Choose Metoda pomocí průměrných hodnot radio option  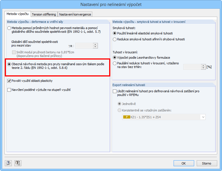pos(9,28)
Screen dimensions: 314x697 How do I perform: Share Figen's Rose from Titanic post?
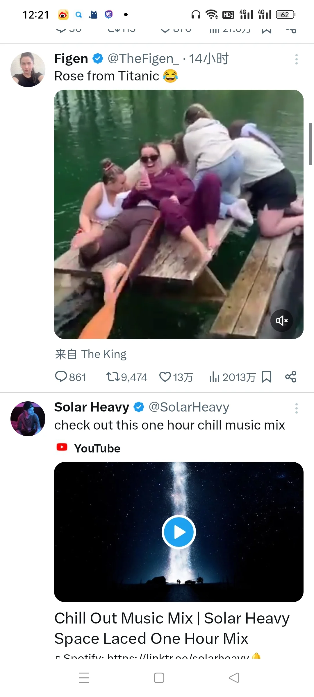(x=291, y=377)
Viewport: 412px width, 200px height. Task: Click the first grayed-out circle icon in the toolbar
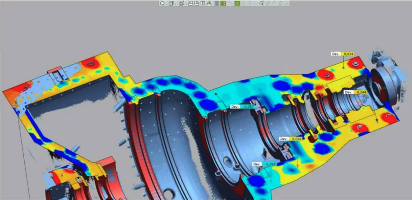244,4
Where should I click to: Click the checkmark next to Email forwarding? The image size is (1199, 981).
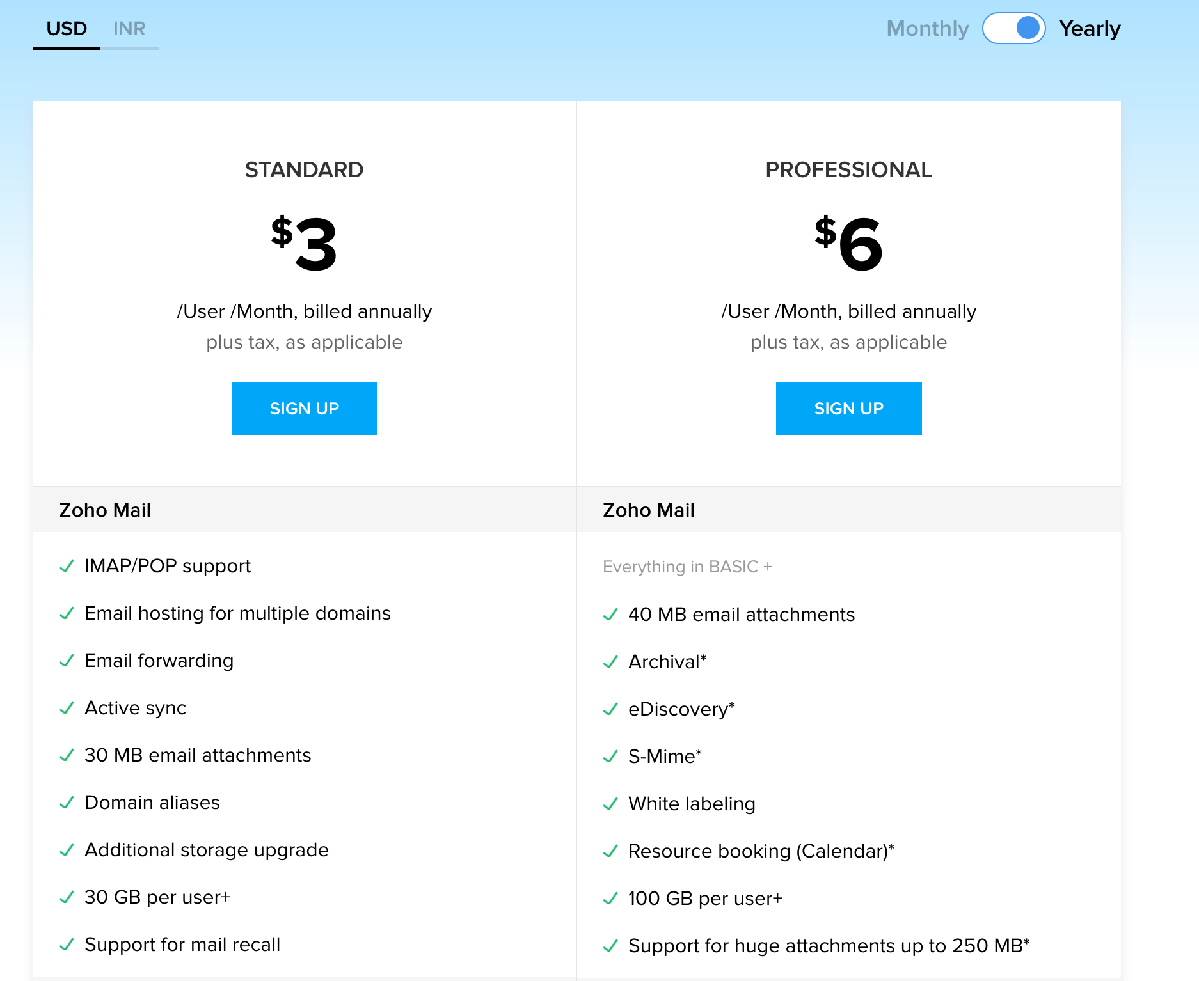tap(67, 661)
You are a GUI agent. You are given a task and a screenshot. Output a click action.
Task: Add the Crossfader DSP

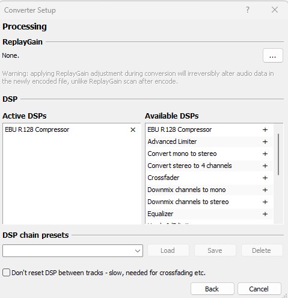(x=265, y=178)
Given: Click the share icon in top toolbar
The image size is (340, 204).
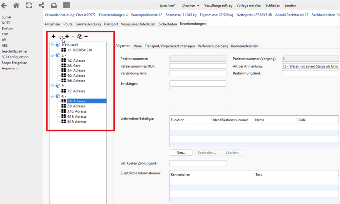Looking at the screenshot, I should pos(42,5).
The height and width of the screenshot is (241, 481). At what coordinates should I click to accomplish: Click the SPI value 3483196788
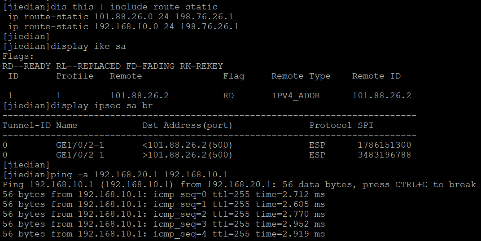click(x=385, y=155)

========================

Your reply should hold only the lines running from the one with "You are a GUI" to the end of the data above, set down exactly, pictures omitted.

You are a GUI agent. You are given a task and a screenshot. Output a click action.
Task: Add the Crossfader DSP

(x=265, y=178)
Given: Click the share icon in top toolbar
The image size is (340, 204).
Looking at the screenshot, I should pos(42,5).
The height and width of the screenshot is (241, 481). At what coordinates should I click to accomplish: Click the SPI value 3483196788
click(x=385, y=155)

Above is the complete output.